▶ _Instructions to follow_: Give back every entry, exactly as written.

Records from a data collection:
--------------------
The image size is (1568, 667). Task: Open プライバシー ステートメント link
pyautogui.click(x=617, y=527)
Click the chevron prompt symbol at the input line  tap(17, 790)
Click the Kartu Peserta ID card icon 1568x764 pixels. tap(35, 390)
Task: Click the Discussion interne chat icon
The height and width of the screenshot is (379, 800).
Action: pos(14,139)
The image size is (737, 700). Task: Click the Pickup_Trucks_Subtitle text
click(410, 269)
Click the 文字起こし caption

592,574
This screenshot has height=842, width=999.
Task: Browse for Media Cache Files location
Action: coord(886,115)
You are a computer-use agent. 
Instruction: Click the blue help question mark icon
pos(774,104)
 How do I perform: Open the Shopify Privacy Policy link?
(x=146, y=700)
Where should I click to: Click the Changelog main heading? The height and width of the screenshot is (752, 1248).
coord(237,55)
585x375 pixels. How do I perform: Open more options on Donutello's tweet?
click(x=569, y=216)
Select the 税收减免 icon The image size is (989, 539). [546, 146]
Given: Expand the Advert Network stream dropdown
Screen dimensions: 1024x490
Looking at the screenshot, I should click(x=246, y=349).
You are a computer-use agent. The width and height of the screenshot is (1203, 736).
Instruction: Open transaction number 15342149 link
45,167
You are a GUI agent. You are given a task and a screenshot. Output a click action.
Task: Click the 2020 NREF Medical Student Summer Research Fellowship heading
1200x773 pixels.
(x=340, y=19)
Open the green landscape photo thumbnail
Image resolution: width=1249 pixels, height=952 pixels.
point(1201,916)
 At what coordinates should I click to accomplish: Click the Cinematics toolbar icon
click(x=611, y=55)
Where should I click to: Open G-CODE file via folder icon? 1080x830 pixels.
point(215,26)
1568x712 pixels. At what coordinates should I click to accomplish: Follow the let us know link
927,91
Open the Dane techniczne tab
--------------------
▶ _Exercise solution_:
The image size is (1568, 667). Task: Open プライバシー ステートメント link
pyautogui.click(x=617, y=527)
Click the chevron prompt symbol at the input line  tap(17, 790)
Click the Kartu Peserta ID card icon 1568x764 pixels. tap(35, 390)
Task: Click the Discussion interne chat icon
The height and width of the screenshot is (379, 800).
Action: pos(14,139)
The image size is (737, 700). Task: Click the Pickup_Trucks_Subtitle text
click(410, 269)
Click the 文字起こし caption

592,574
This screenshot has height=842, width=999.
Task: Browse for Media Cache Files location
Action: coord(886,115)
You are a computer-use agent. 
Instruction: Click the blue help question mark icon
pos(774,104)
 How do I perform: Open the Shopify Privacy Policy link?
(x=146, y=700)
Where should I click to: Click the Changelog main heading? The height and width of the screenshot is (752, 1248).
coord(237,55)
585x375 pixels. How do I perform: Open more options on Donutello's tweet?
click(x=569, y=216)
Select the 税收减免 icon The image size is (989, 539). [546, 146]
Given: Expand the Advert Network stream dropdown
Screen dimensions: 1024x490
Looking at the screenshot, I should click(x=246, y=349).
You are a computer-use agent. The width and height of the screenshot is (1203, 736).
Instruction: Open transaction number 15342149 link
45,167
You are a GUI agent. You are given a task and a screenshot. Output a click action.
Task: Click the 2020 NREF Medical Student Summer Research Fellowship heading
1200x773 pixels.
(x=340, y=19)
Open the green landscape photo thumbnail
Image resolution: width=1249 pixels, height=952 pixels.
point(1201,916)
 At what coordinates should I click to accomplish: Click the Cinematics toolbar icon
click(x=611, y=55)
Where should I click to: Open G-CODE file via folder icon? 1080x830 pixels.
point(215,26)
1568x712 pixels. At what coordinates should I click to accomplish: Follow the let us know link
927,91
Open the Dane techniczne tab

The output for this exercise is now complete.